* **YOUR OBJECTIVE**:
Copy out the records exactly, starting with the line that contains "This screenshot has width=474, height=462." and going on through the line that contains "click(x=447, y=339)", and leave the pictures out of your answer.

* **MATERIAL FOR THIS TASK**:

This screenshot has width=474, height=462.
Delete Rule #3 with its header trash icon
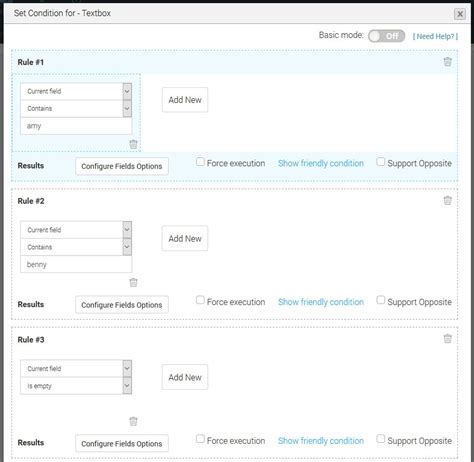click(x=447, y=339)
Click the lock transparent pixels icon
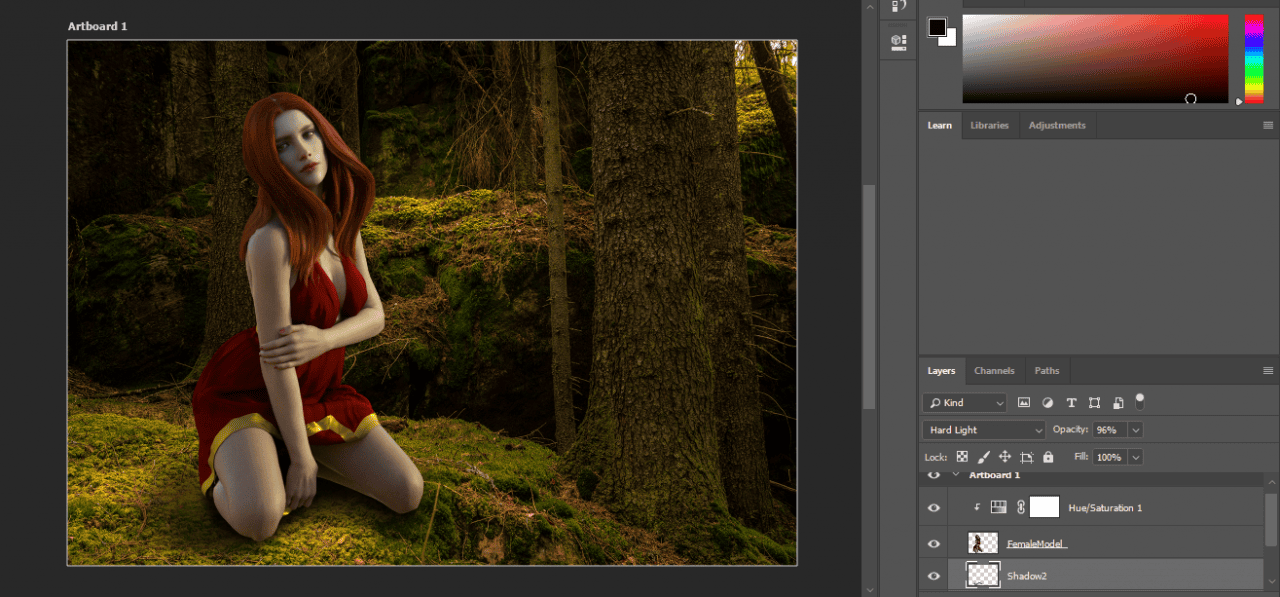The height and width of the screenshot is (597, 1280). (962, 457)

...

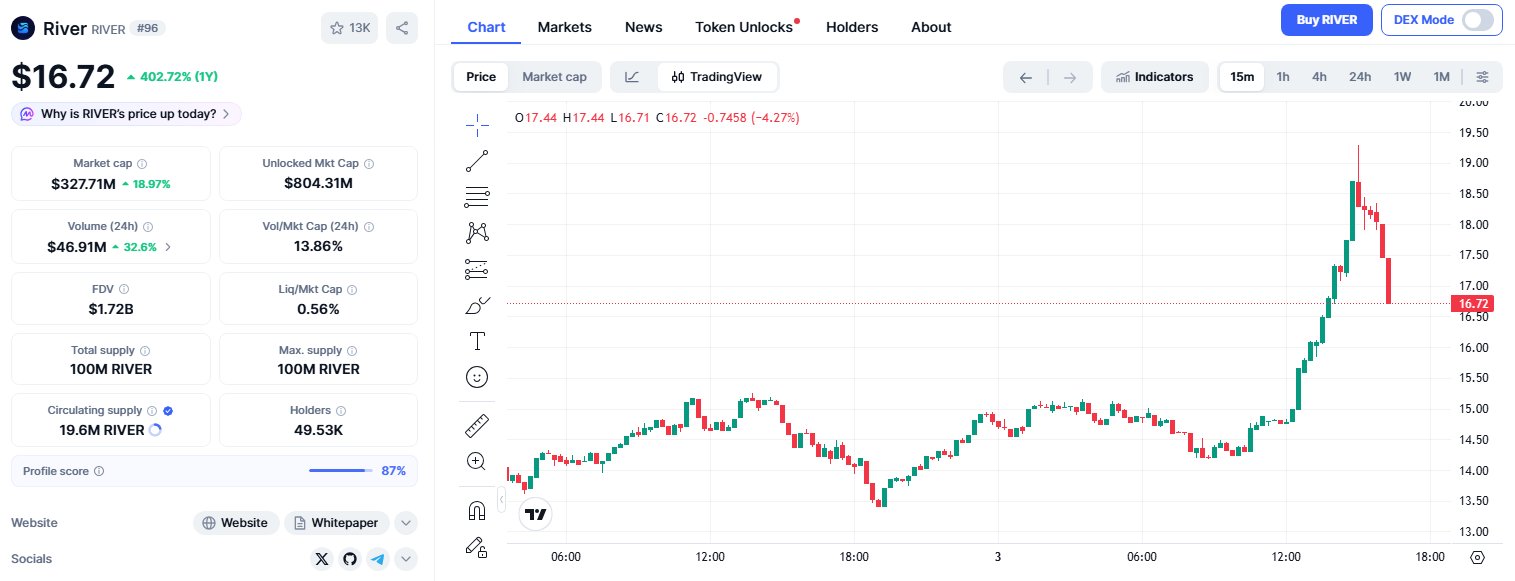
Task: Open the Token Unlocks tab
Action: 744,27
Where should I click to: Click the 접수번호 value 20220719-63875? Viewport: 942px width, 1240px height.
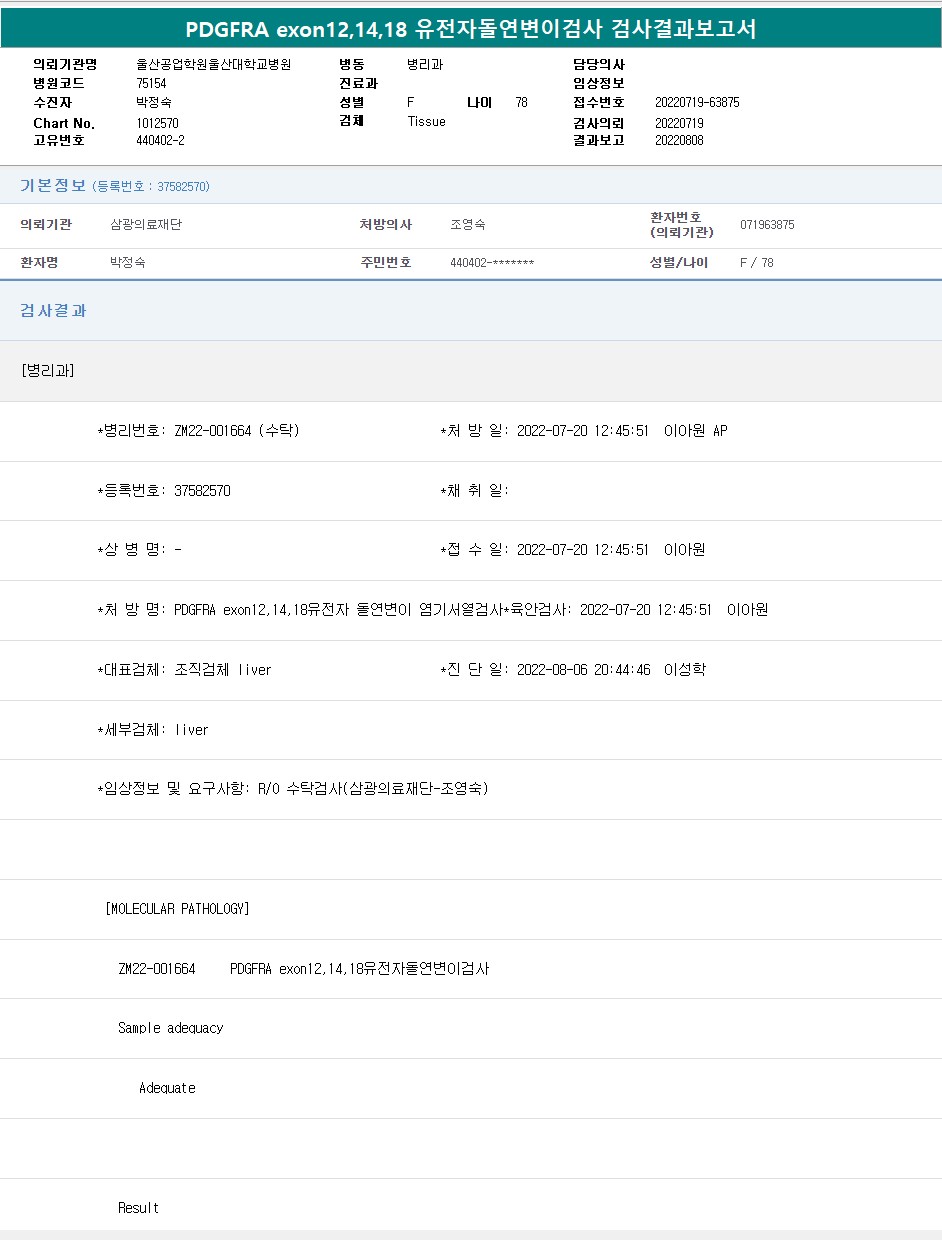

==

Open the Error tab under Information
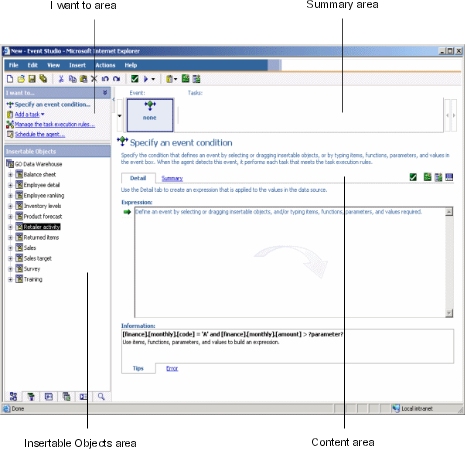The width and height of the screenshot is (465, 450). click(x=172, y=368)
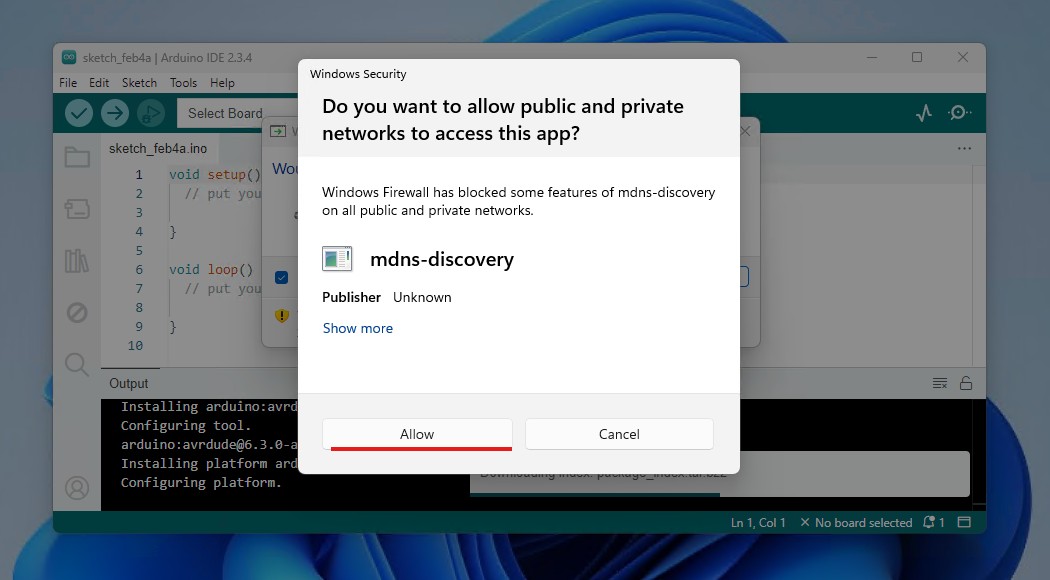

* **RESPONSE**:
This screenshot has width=474, height=462.
Delete Rule #3 with its header trash icon
click(x=447, y=339)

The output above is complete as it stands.